Как легкий крестовик-паук.

(1914)

Удивительное, хотя и не единственное в мировой поэзии сравнение подобного рода. (Источник этого образа: сравнение собора с «роскошным пауком» одним из персонажей романа Гюисманса Le Cathedrale). Паук, рождающий, как правило, негативные ассоциации, напоминает поэту «храма маленькое тело». В своей любви к миру поэт не ограничивает себя привычными рамками общечеловеческих ассоциаций.

Итак, все насекомые, о которых пишет поэт в этот период, упоминаются в контекстах с позитивной направленностью.

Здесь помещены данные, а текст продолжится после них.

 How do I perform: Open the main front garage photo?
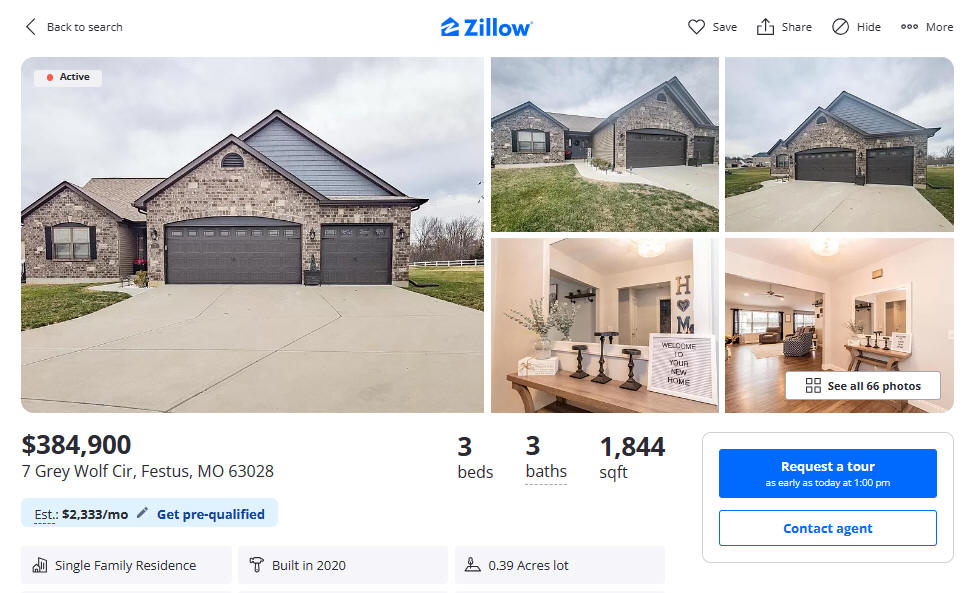pos(253,235)
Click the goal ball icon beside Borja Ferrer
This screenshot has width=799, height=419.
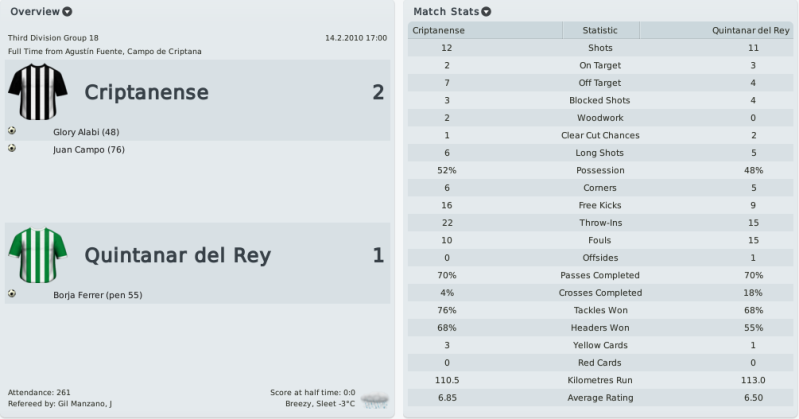[x=12, y=294]
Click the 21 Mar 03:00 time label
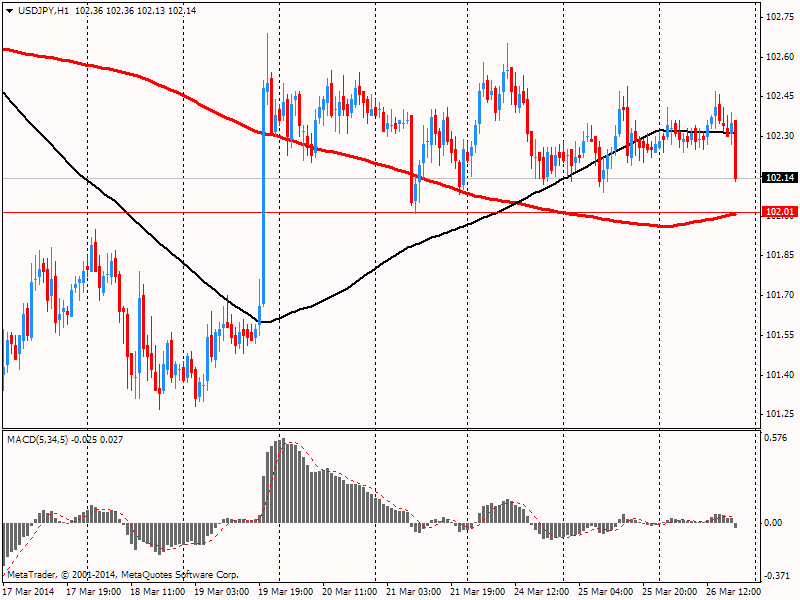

Следует отметить также, что из всех упомянутых насекомых — большая часть «звучащие», многие из них воспринимаются и слухом и зрением: кузнечики, пчелы, осы, стрекозы, цикады. Традиционно они чаще вызывают сравнения звуковые. Однако у Мандельштама этого периода со звуками связаны лишь кузнечики и цикады: спящий хор кузнечиков, поэтому «сегодня дурной день», и кующие молоточками цикады. Звучание остальных насекомых напрямую не называется, но оно тем не менее каким-то непостижимым образом присутствует в стихах, где синеглазые быстроживущие стрекозы трепещут.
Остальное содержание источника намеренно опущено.